• [Trecho fornecido]
Em meio à polêmica omissão do presidente da Câmara dos Deputados, Marco Maia (PT-RS), que ainda não cumpriu decisões liminares do Supremo Tribunal Federal que determinam a posse de suplentes de acordo com a ordem de eleição das listas dos partidos, e não da coligação, tramita silenciosamente no Congresso a proposta que permite ao Poder Legislativo sustar atos normativos de outros poderes, do Judiciário inclusive.

A Proposta de Emenda à Constituição 3/2011, de autoria do deputado Nazareno Fonteles (PT-PI), estabelece entre as prerrogativas de competência exclusiva do Congresso Nacional a de “sustar os atos normativos dos outros poderes que exorbitem do poder regulamentar ou dos limites de delegação legislativa”. Hoje, o Congresso poder sustar atos apenas do Executivo nessas condições. A proposta estende esse poder também em relação aos atos do Judiciário.

A seccional do Distrito Federal da Ordem dos Advogados do Brasil emitiu nota na qual manifesta preocupação com a proposta. “Qualquer reforma, principalmente que implique em alteração do sistema jurídico, não pode ser feita no calor dos acontecimentos, não pode se dar como reação a uma ou outra decisão do Supremo Tribunal Federal”, afirma o presidente da Comissão de Assuntos Constitucionais da OAB-DF, Igor Carneiro de Matos.

O grupo de acompanhamento legislativo da comissão identificou a proposta e a está acompanhando. Hoje, o texto do deputado piauiense aguarda designação de relator na Comissão de Constituição e Justiça da Câmara. Se a PEC andar, enfrentará a resistência certa da comissão da OAB-DF.

Para Matos, a discussão não pode ser feita junto com a definição pelo Supremo, por exemplo, da controvérsia em torno do preenchimento das vagas de suplente na Câmara. “É necessário pensar qual é o alcance e a repercussão da PEC para sentir, inclusive, se é o caso de ela prosseguir ou não”, disse.

Episódios de estranhamento entre o Legislativo e o Judiciário têm acontecido com alguma frequência. Para Igor Carneiro, um deles foi a falta de uma decisão do STF sobre a Lei da Ficha Limpa antes das eleições de 2010. Apesar disso, afirma, “é ao Supremo que cabe dar a última palavra em questões afetas à jurisdição constitucional, e é bom que assim permaneça”.

Na exposição de motivos da proposta, o deputado Nazareno Fonteles sustenta: “Nada mais razoável que o Congresso Nacional passe também a poder sustar atos normativos viciados emanados do Poder Judiciário, como já o faz em relação ao Poder Executivo. Com isso estaremos garantindo de modo mais completo a independência e harmonia dos Poderes”.

Para a comissão da OAB-DF, contudo, a proposta não fortalece a independência entre os poderes. Ao contrário, enfraquece. “A pretensão da PEC de restringir o exercício da jurisdição constitucional no Brasil ou, pelo menos, de tentar afastar dos debates judiciais temas que outrora estavam afetados, exclusivamente, ao campo da política, vai de encontro à própria evolução da jurisdição constitucional e esbarra diretamente no princípio da separação dos poderes”, registra a nota.

• [Tarefa proposta 1] Segundo o trecho sobre a PEC 3/2011, em que comissão da Câmara o texto aguarda designação de relator?
• [Tarefa proposta 2] Retome o texto sobre a proposta que permite ao Congresso sustar atos normativos do Judiciário e continue-o a partir da última frase apresentada.

• [Dados fornecidos]
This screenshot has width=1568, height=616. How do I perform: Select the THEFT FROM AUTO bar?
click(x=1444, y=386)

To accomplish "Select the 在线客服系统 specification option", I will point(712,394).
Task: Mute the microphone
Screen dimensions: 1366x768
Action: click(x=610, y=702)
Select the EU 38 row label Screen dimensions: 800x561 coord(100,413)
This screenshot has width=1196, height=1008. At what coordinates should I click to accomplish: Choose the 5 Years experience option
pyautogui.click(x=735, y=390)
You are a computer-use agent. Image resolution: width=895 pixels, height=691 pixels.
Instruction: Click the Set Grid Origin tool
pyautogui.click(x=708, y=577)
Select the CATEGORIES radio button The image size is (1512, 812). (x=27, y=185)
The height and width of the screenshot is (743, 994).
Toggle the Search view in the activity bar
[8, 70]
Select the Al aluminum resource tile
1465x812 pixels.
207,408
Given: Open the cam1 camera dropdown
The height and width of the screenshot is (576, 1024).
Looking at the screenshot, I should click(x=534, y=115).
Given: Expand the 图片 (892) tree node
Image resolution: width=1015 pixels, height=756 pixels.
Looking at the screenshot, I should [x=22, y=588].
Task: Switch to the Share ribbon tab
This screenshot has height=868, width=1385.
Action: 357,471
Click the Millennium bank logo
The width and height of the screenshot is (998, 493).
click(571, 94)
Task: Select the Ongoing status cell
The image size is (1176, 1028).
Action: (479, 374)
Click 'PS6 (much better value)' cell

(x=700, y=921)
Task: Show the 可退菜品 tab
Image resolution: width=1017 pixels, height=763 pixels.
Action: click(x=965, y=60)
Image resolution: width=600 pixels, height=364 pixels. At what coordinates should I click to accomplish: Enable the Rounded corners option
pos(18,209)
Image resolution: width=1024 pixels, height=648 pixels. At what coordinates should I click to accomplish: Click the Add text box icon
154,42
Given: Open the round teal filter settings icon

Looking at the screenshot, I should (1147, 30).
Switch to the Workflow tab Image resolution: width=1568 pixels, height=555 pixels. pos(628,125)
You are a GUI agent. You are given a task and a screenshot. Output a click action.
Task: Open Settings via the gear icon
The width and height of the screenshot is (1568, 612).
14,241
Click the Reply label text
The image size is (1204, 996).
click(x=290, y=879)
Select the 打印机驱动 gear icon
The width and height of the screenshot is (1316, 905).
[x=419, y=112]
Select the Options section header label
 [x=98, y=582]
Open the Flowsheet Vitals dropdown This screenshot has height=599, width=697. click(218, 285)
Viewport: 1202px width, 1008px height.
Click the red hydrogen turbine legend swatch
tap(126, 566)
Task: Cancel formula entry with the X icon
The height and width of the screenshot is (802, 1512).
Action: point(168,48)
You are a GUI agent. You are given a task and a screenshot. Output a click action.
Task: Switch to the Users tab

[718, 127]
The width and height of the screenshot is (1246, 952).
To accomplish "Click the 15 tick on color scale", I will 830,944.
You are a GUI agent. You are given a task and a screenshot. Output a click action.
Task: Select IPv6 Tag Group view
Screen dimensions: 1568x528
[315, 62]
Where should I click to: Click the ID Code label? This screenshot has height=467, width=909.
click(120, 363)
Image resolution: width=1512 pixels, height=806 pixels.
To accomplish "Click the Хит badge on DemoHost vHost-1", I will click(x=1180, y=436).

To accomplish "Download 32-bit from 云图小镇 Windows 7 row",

• [Resultado do exercício 1] Na Comissão de Constituição e Justiça da Câmara.

• [Resultado do exercício 2]
Leia a manifestação da OAB-DF sobre a proposta

Tramita no Congresso Nacional a Proposta de Emenda Constitucional nº 3, de 2011, de autoria do deputado Nazareno Fonteles (PT/PI), que tem por intuito incluir, na Constituição Federal, outra atribuição do Poder Legislativo, que seria a de “sustar os atos normativos dos outros poderes que exorbitem do poder regulamentar ou dos limites de delegação legislativa”.

Para a Comissão de Assuntos Constitucionais da OAB/DF, os efeitos da Proposta podem acarretar um retrocesso quanto ao ideal de Estado Democrático de Direito, também podendo enfraquecer a independência e harmonia que deve existir entre o Legislativo, o Executivo e o Judiciário.

Nada obstante se reconheça a existência de modelos nos quais o Legislativo tem a competência de rever decisões tomadas pela Corte Constitucional, como no Canadá, a experiência mostra que, mesmo lá, essa competência quase não é utilizada.

As experiências alemã — com o Tribunal Constitucional Federal — e norte-americana — com a doutrina das questões políticas — mostram que a expansão, ou retração, da jurisdição constitucional, decorre de fatores multifacetários, cuja possibilidade de controle não virá da mera aprovação de mais uma emenda à Constituição brasileira.

A rigor, tanto no nosso país, como em outras nações, percebe-se, no alvorecer deste Século XXI, uma expansão do debate constitucional e, consequentemente, um ingresso, por parte da jurisdição constitucional, em temas inseridos na Constituição por vontade popular.

Assim, a pretensão da PEC de restringir o exercício da jurisdição constitucional no Brasil ou, pelo menos, de tentar afastar dos debates judiciais temas que outrora estavam afetados, exclusivamente, ao campo da política, vai de encontro à própria evolução da jurisdição constitucional e esbarra diretamente no princípio da separação dos poderes.

Ora, não há dúvidas de que os poderes Executivo e Legislativo, bem como a sociedade, devem, assumindo seu relevante compromisso cívico, acompanhar, fiscalizar, discutir e criticar o exercício da jurisdição constitucional; todavia, não nos parece que a evolução do sistema jurídico-constitucional passe pelo necessário cerceamento do poder do Supremo Tribunal Federal pelo Legislativo.

Em todo caso, a par da controvérsia existente em torno dos indícios de inconstitucionalidade deste projeto, fato é que uma proposta desta natureza e repercussão não pode caminhar sem antes sujeitar-se ao mais amplo e irrestrito debate sobre o papel do Judiciário e a separação dos poderes.